■ **Extrait de texte**
Première journée de 2006 à prendre le soleil au parc de la tête d’Or, en lisière de la roseraie, là où quelques bancs s’offrent dans un cocon vert. Torse nu défendu à l’instant par deux limités de la police municipale, aux aguets pour exercer leurs petits pouvoirs. Sept ans que je fréquente ce lieu, et me voilà prié de remettre le tee-shirt, sans doute pour ne pas troubler la vieille dame qui passe.
Argument avancé par les képis frustrés : on n’est pas à Miribel Jonage : effectivement, je n’ai ni mon maillot de bain, ni mes saucisses puantes à frire, ni mes gueulantes de braillards… juste un torse encore potable.
Voilà le type d’excès bêtifiants d’un ordre public où l’on s’aplatit devant des barbares-casseurs déchaînés, et où le citoyen calme et respectueux d’autrui se fait emmerder par ces représentants de l’action incohérente.

■ **Entrées fournies**
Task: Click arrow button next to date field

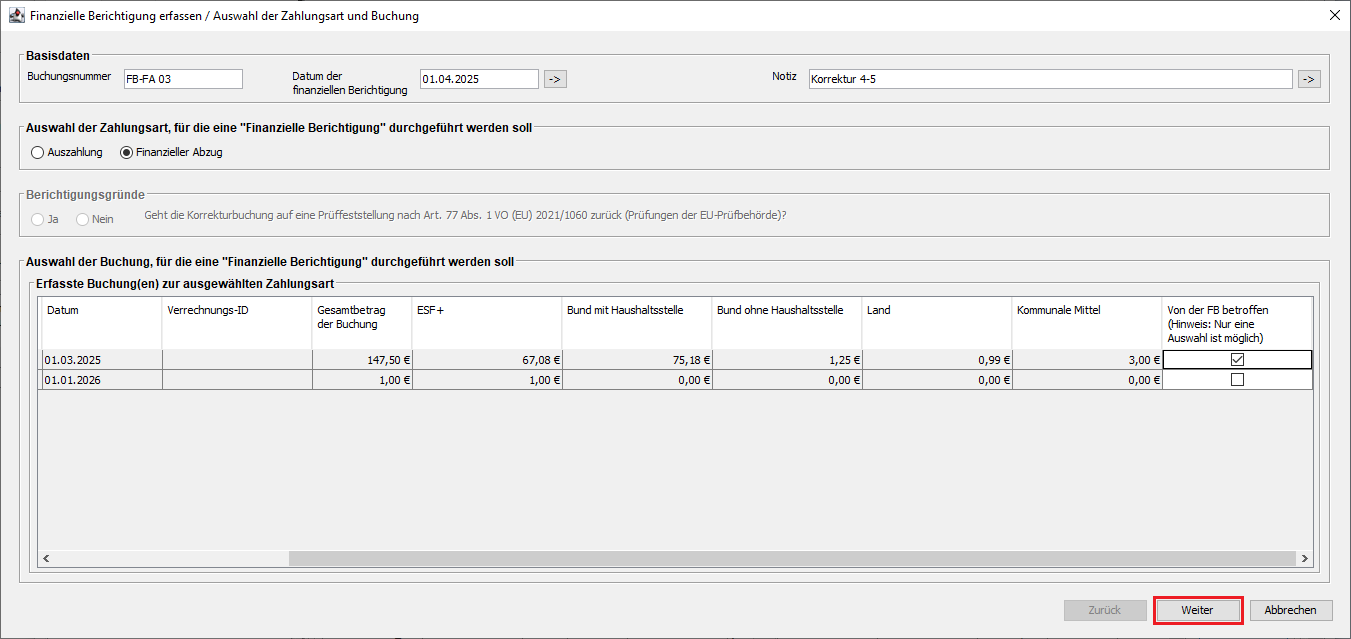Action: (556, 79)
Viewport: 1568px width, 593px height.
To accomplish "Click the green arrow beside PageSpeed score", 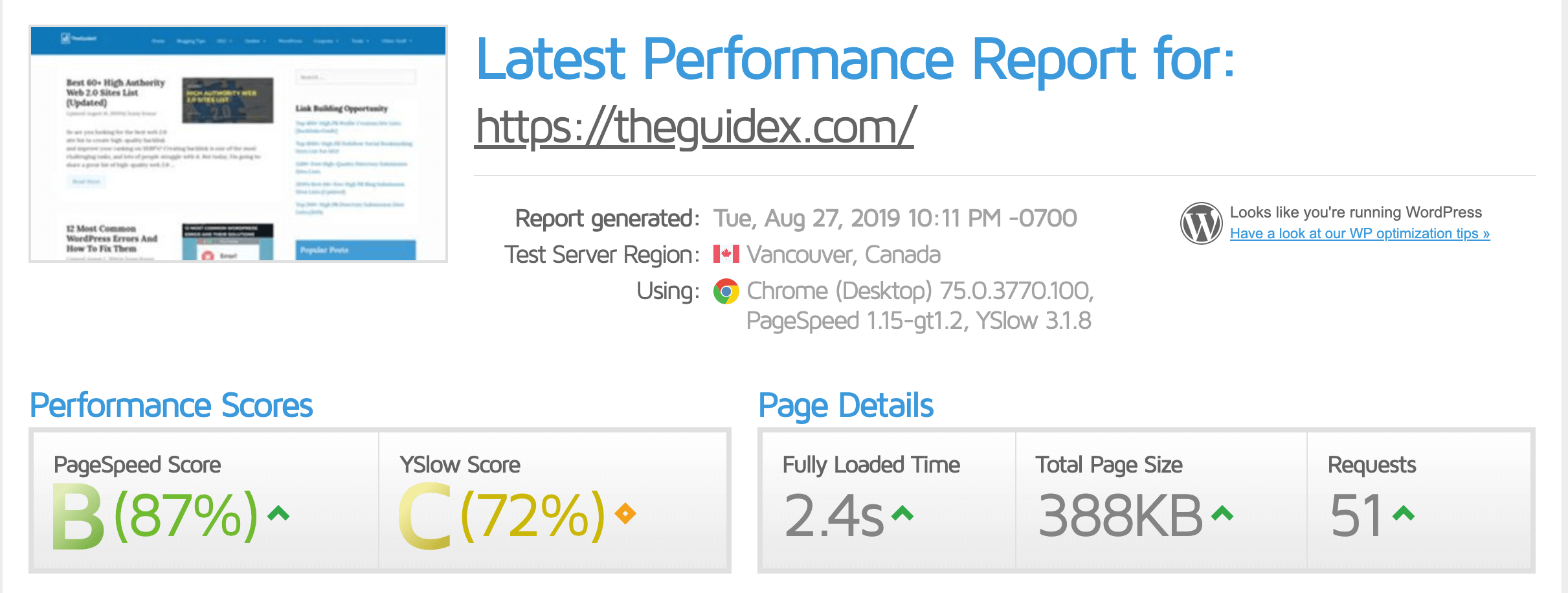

--

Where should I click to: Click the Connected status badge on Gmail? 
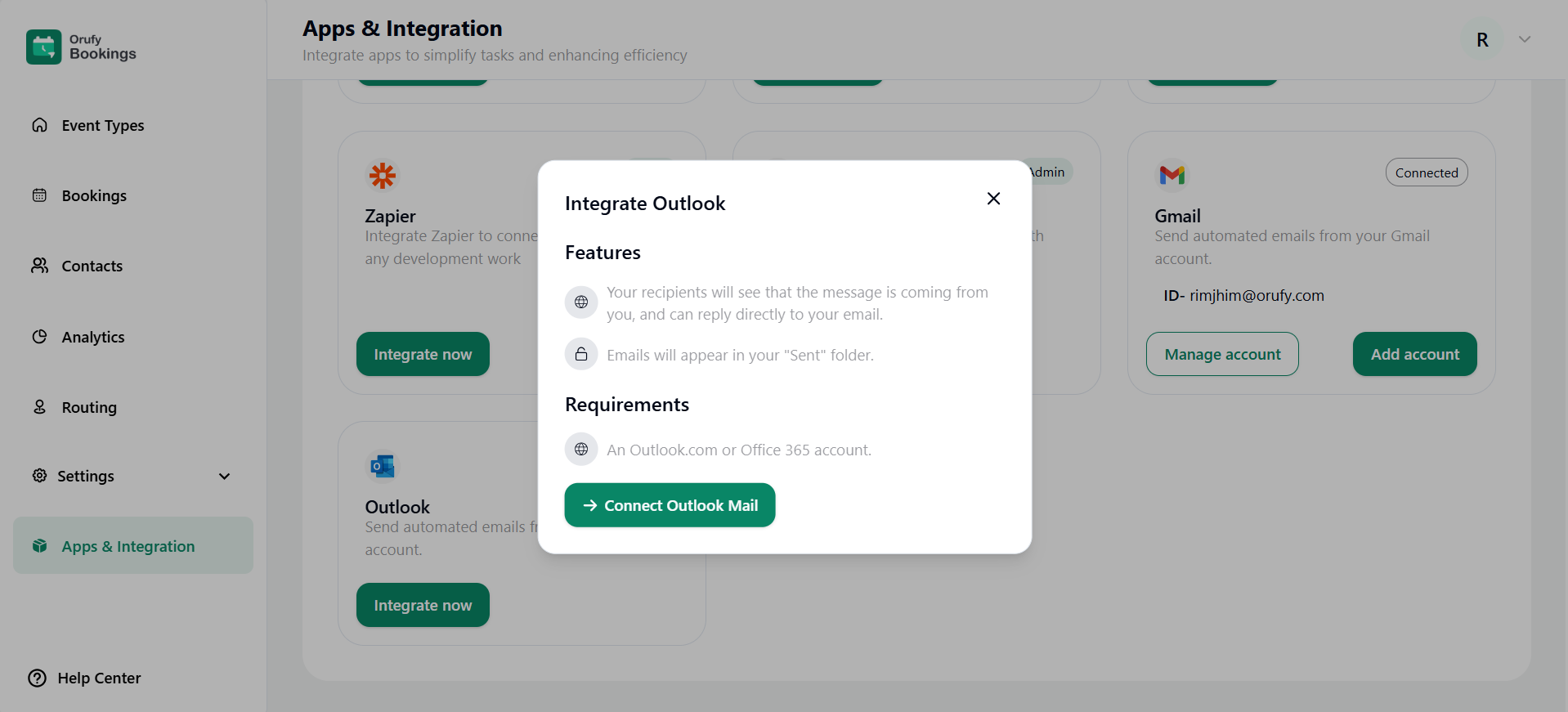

---

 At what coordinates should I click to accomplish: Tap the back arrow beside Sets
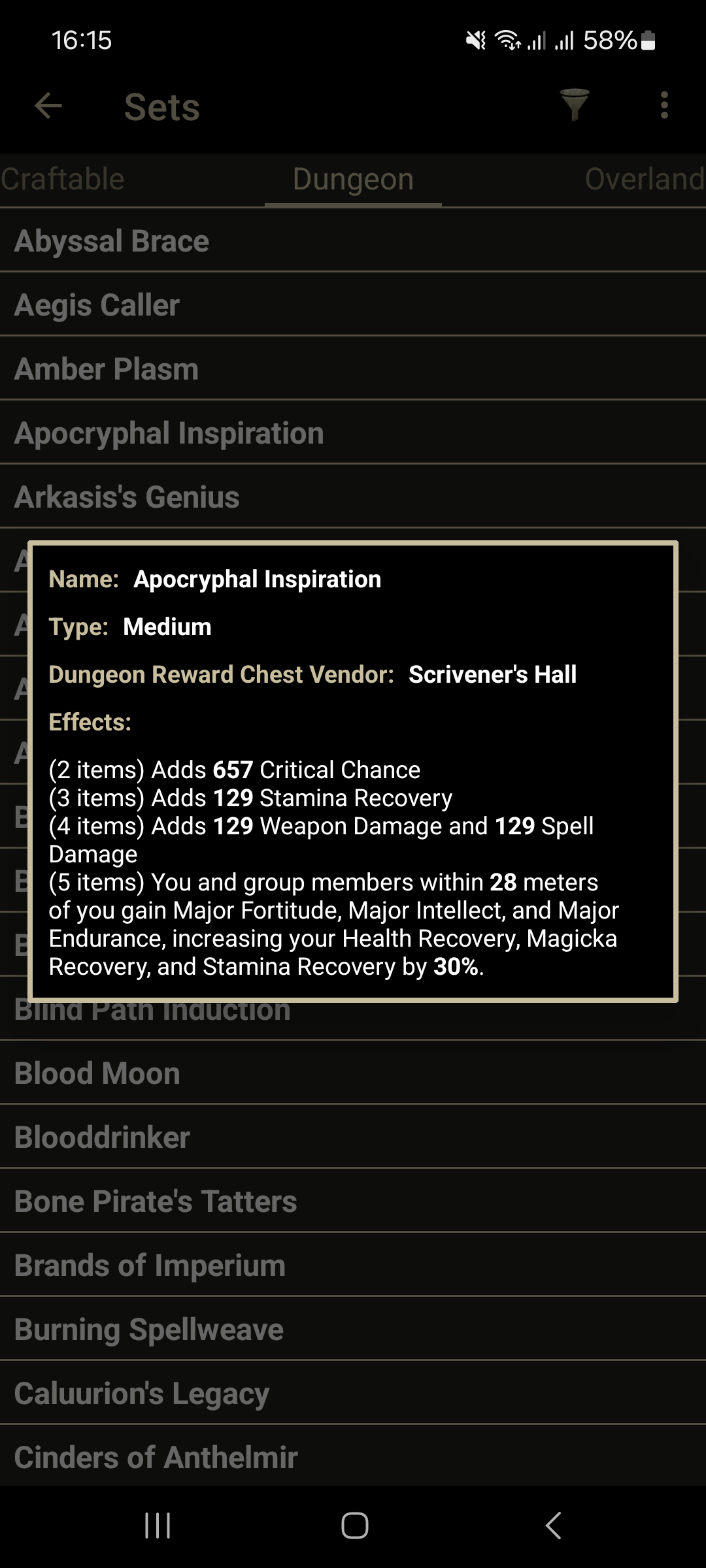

■ **Objectif de l'exercice**
Poursuivez le texte sur le parc de la Tête d'Or en reprenant après sa dernière phrase.

■ **La réponse**
Avant ce petit accroc dans ma sérénité pré estivale, j’observais, sur le banc connexe, un couple âgé en différend à chaque amorce d’échanges. Une femme aboyeuse, un bougre encaissant par bougonnements imprécis : calamiteuse représentation de la dualité.
(...)
Le sacré Sting vient encore une fois de m’échapper. Annoncé en concert aux Nuits de Fourvière, je me présente, naïf, confiant, à un point de vente Fnac : plus rien depuis belle lurette, toutes les places arrachées en trois jours.
En revanche, je ne suis pas encore décidé pour Al Jarreau (qui passe fin juin à la nouvelle Salle 3000 sise à la Cité internationale) qui tarde à écouler ses emplacements à tarifs variables, mais un peu trop gonflés à mon goût. Les passions passent.
Zappant sur la FM parmi la vingtaine de stations préréglées : le 96.1 me dévoile en chocs rythmiques bien assénés une des perles singuées de la Diams revendiquée Boulette. Boule d’énergie ciselée, même si le contenu me partage. « Pas l’école qui nous a dicté nos codes ! » : à cent pour cent pour le fond, mais aux antipodes pour les choix. Le firmament (limité) du rap français accueille en tout cas un joyau créatif.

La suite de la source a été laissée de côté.